Kindergarten Cop CUT from Film Festival after anti-cop critics say it ‘romanticizes over-policing children’
KINDERGARTEN Cop has become the latest victim of cancel culture after it was pulled form a film festival for “romanticizing over-policing children”.
The 1990 comedy was due to appear at a drive-in festival in Portland this week, but critics said it celebrated the “school to prison pipeline”.
The film, which stars Arnold Schwarzenegger, was likened to Birth of a Nation and Gone With The Wind and had been scheduled to screen at NW Film Center’s Cinema Unbound on August 6.
The movie was filmed in Astoria, in Oregon, and celebrates its 30th anniversary this year.
The center had planned to show the film “for its importance in Oregon filmmaking history,” according to a press release.
However an online campaign, which involved a Portland author, led to the center announcing the cancelation following discussions with “staff and community members”,
Lois Leveen, author of The Secrets of Mary Bowswer, a novel based on the life of a slave-turned-spy, tweeted that it was a “weird time” to screen the film.
“”National reckoning on overpolicing is a weird time to revive Kindergarten Cop. IRL, we are trying to end the school-to-prison pipeline,” she said, according to the local paper.
“There’s nothing entertaining about the presence of police in schools, which feeds the ‘school-to-prison’ pipeline in which African American, Latinx and other kids of color are criminalized rather than educated. Five-and six-year-olds are handcuffed and hauled off to jail routinely in this country. And this criminalizing of children increases dramatically when cops are assigned to work in schools.”
In the movie, Schwarzenegger’s character John Kimble works as an undercover cop at a school in order to catch a drug kingpin, whose son attends the establishment.
Leveen also sent a message to the local paper, adding: “It’s true Kindergarten Cop is only a movie. So are Birth of a Nation and Gone With the Wind, but we recognize films like those are not ‘good family fun.
“They are relics of how pop culture feeds racist assumptions.”
“Thank you for your feedback,” the NWFC had said in a reply to Leveen’s initial tweets, which are now hidden from public view.
“Due to overwhelming demand, the Northwest Film Center has added a second showing of John Lewis: Good Trouble to the Cinema Unbound Drive-In at Zidell Yards.
“After discussion with staff and community members, however, we agreed that at this moment in history, John Lewis: Good Trouble is the right film to open this year’s Drive-In series.
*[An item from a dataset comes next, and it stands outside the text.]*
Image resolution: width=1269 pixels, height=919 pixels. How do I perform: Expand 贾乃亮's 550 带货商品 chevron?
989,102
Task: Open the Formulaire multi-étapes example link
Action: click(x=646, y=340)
“The additional showing on August 6 replaces Kindergarten Cop, which had been chosen for its importance in Oregon filmmaking history.”
A spokesperson for NWFC added the center’s decision was not just a result of Leveen’s comments, but “a dozen others, including Black community members who asked us to consider opening the Drive-In with a different movie”.
Instead, the center will add another screening of Good Trouble, about civil rights icon John Lewis, who died on July 17.